**Testo di lettura**

In questo senso l’attuale costruzione di una nuova retorica bipolare (in cui la Cina è presentata come un nuovo impero del male), oltre a garantire a Washington quel ruolo di guida democratica del “mondo libero” che gli USA non potrebbero permettersi di assumere in una condizione di multipolarità, serve essenzialmente a mantenere tale sistema in costante tensione.
Viene spesso enfatizzato il fatto che l’amministrazione Trump non ha scatenato alcun nuovo conflitto. Questa affermazione non trova alcun riscontro nella realtà geopolitica. In primo luogo, è un dato di fatto che le “guerre commerciali” sono guerre a tutti gli effetti e spesso rappresentano il preludio a più articolate azioni militari. In secondo luogo, ciò che ha impedito nuove azioni militari non è stata l’elezione di Trump, ma il rafforzamento dell’alleanza strategica tra Mosca e Pechino (fattore che aveva già spaventato la precedente amministrazione), la quale ha da subito lasciato intendere le sue posizioni, ad esempio, nel caso venezuelano e in quello iraniano. Lo stesso trumpismo, tra l’altro, non è affatto estraneo all’istinto eccezionalista che vorrebbe modellare il mondo a immagine e somiglianza degli USA. Si pensi, a questo proposito, al progetto di matrice bannoniana della New Federal China: ovvero l’idea di fare della Cina, liberata dal governo del PCC, una sorta di nuova CSI (la Comunità di Stati Indipendenti che soppiantò l’URSS dopo il suo crollo).
Quella che è stata definita come violenza predatoria (il saccheggio delle risorse petrolifere in Siria, ad esempio) è, di fatto, ciò che continua a garantire agli Stati Uniti una forza egemonica sufficiente per mantenere il dominio coloniale su un’Europa che ha rinunciato da tempo tanto alla volontà quanto alla decisione. Aspetti che hanno invece caratterizzato la sua tradizione politica prima del totale asservimento all’“Occidente”.

**Elenco dati**
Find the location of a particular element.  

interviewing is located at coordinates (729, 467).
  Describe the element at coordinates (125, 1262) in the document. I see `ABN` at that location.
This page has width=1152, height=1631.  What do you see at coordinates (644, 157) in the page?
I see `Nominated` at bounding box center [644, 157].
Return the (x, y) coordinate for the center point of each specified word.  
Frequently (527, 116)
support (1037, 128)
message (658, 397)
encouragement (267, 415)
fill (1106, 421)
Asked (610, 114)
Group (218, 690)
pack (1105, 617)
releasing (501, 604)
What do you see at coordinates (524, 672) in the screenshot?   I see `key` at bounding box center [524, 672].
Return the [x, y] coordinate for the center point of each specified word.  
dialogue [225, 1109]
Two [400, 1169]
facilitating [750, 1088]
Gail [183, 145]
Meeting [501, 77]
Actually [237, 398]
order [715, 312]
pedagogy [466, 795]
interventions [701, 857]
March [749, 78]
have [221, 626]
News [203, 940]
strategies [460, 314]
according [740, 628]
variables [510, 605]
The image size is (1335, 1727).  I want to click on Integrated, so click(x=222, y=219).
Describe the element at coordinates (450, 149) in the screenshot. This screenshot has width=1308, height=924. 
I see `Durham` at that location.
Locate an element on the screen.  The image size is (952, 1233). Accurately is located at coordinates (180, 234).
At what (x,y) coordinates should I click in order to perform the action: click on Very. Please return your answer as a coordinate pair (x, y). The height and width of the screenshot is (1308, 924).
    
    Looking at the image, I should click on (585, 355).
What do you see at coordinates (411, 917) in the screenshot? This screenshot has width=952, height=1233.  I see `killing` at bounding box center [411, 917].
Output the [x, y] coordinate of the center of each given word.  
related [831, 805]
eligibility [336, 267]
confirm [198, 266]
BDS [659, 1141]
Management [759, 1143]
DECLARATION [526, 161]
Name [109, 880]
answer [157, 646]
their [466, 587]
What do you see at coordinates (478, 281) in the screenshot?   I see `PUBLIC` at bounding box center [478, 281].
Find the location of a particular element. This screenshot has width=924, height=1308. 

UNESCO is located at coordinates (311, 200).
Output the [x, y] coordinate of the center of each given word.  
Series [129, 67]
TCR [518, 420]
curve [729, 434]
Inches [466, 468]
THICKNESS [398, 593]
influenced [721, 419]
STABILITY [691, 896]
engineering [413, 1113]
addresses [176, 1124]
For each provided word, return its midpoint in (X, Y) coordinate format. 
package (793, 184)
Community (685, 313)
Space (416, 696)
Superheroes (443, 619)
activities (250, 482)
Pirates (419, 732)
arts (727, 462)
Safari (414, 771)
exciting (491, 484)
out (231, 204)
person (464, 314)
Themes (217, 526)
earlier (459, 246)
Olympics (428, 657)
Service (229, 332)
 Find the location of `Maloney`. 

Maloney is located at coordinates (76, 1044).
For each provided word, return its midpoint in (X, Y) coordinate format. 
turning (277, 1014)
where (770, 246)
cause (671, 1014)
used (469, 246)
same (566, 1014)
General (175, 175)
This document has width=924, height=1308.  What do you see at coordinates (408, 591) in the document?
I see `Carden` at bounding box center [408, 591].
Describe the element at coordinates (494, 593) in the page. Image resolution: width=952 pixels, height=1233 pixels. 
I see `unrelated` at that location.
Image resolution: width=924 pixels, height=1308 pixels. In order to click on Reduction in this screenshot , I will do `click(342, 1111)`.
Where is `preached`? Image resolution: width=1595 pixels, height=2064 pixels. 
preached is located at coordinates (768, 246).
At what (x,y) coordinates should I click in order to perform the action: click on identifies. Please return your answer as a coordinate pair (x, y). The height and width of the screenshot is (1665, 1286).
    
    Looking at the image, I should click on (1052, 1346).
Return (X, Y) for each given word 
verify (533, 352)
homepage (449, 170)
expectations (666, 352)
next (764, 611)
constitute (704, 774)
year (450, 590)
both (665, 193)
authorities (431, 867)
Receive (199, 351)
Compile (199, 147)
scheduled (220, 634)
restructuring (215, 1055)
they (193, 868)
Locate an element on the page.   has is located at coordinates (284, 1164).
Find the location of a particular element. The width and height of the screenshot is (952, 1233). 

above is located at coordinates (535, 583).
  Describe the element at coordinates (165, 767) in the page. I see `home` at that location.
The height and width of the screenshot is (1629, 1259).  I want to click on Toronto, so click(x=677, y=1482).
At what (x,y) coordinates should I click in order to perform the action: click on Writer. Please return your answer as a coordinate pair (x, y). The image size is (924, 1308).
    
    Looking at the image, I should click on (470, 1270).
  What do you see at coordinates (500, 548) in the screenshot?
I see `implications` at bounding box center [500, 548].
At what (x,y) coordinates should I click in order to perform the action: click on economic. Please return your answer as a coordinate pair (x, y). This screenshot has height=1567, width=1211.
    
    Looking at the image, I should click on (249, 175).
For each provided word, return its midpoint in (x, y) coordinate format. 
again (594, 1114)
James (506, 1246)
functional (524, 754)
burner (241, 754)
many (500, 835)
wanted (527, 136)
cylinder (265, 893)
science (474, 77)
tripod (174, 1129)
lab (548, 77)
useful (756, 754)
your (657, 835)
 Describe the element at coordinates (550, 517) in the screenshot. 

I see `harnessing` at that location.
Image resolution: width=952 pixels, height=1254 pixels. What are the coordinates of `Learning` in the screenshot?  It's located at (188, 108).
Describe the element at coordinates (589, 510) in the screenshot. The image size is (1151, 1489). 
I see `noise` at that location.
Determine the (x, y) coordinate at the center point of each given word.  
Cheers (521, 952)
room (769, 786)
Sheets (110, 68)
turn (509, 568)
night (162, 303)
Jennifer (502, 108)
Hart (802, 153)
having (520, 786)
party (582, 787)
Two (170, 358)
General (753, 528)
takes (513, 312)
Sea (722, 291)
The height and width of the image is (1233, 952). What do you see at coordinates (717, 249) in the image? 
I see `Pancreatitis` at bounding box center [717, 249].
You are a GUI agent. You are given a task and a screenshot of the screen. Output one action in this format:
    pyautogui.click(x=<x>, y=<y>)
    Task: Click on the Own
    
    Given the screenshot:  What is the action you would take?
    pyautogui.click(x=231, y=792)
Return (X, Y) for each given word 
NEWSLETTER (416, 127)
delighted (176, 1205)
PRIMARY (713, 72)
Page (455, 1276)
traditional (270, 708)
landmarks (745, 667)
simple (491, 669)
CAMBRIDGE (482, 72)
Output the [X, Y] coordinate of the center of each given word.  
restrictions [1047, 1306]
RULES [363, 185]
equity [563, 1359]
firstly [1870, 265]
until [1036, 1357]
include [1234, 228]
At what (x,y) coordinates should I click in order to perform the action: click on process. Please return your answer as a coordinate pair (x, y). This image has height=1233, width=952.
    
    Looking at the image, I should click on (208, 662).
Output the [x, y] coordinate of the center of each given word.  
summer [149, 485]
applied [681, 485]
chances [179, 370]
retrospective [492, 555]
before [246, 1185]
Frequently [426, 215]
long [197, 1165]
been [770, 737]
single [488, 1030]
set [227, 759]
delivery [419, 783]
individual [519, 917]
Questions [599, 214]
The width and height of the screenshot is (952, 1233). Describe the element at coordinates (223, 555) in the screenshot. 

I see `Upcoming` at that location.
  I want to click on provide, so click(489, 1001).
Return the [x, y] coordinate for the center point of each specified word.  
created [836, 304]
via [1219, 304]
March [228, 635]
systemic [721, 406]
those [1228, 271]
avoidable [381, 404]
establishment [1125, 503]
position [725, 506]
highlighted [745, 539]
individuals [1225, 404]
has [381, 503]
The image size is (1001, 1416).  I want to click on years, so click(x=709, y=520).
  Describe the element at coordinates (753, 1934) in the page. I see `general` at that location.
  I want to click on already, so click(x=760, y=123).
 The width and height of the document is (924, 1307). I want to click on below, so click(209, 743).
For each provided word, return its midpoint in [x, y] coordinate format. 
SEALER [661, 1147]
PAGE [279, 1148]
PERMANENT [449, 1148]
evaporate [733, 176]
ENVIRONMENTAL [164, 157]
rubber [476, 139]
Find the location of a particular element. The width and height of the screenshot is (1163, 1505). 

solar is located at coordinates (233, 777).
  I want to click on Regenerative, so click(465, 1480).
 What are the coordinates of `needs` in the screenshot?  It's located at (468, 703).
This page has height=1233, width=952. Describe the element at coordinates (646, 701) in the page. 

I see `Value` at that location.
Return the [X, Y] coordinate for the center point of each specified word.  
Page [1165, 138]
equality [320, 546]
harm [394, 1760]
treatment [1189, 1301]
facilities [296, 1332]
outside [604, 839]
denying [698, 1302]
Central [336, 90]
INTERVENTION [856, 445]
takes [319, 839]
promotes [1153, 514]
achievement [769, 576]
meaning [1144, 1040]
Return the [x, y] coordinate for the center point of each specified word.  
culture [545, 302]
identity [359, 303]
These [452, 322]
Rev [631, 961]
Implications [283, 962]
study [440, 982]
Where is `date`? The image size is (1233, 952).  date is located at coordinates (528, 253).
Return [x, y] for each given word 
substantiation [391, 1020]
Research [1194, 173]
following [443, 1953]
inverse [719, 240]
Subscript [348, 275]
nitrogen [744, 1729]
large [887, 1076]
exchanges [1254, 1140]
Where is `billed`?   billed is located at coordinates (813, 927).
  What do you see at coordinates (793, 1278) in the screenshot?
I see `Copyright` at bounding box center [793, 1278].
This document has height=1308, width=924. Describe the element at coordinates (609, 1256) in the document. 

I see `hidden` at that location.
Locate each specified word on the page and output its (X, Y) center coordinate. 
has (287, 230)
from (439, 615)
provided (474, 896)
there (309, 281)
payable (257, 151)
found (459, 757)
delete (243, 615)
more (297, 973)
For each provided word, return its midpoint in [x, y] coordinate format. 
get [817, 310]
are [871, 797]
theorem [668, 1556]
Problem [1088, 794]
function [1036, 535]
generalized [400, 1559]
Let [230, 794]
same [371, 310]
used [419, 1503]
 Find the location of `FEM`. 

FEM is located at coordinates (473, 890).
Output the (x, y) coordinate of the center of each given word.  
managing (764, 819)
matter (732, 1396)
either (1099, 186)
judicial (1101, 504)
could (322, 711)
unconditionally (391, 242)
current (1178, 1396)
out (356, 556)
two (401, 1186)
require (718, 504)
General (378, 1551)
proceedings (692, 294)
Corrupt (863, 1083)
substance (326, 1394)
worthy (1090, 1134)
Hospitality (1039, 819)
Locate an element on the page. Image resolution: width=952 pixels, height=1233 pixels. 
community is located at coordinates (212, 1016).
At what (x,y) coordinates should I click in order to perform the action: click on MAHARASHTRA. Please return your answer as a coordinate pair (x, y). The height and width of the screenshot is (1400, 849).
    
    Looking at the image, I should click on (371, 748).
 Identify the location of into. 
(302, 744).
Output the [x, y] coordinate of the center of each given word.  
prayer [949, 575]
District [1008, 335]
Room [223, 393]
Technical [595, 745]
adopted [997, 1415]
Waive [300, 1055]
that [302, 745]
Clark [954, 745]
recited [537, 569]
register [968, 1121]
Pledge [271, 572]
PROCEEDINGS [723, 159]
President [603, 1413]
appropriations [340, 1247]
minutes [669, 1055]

**Consegne**
[1] Riscrivi il brano del testo sulla geopolitica statunitense, da “In questo senso” fino a “in costante tensione.”, mettendo “allerta” al posto di “tensione”.
[2] Nel testo sulla geopolitica statunitense, che cosa ha impedito nuove azioni militari?
Le voci riportate provengono da un'altra fonte.

**Soluzioni**
[1]
In questo senso l’attuale costruzione di una nuova retorica bipolare (in cui la Cina è presentata come un nuovo impero del male), oltre a garantire a Washington quel ruolo di guida democratica del “mondo libero” che gli USA non potrebbero permettersi di assumere in una condizione di multipolarità, serve essenzialmente a mantenere tale sistema in costante allerta.

[2] Il rafforzamento dell'alleanza strategica tra Mosca e Pechino.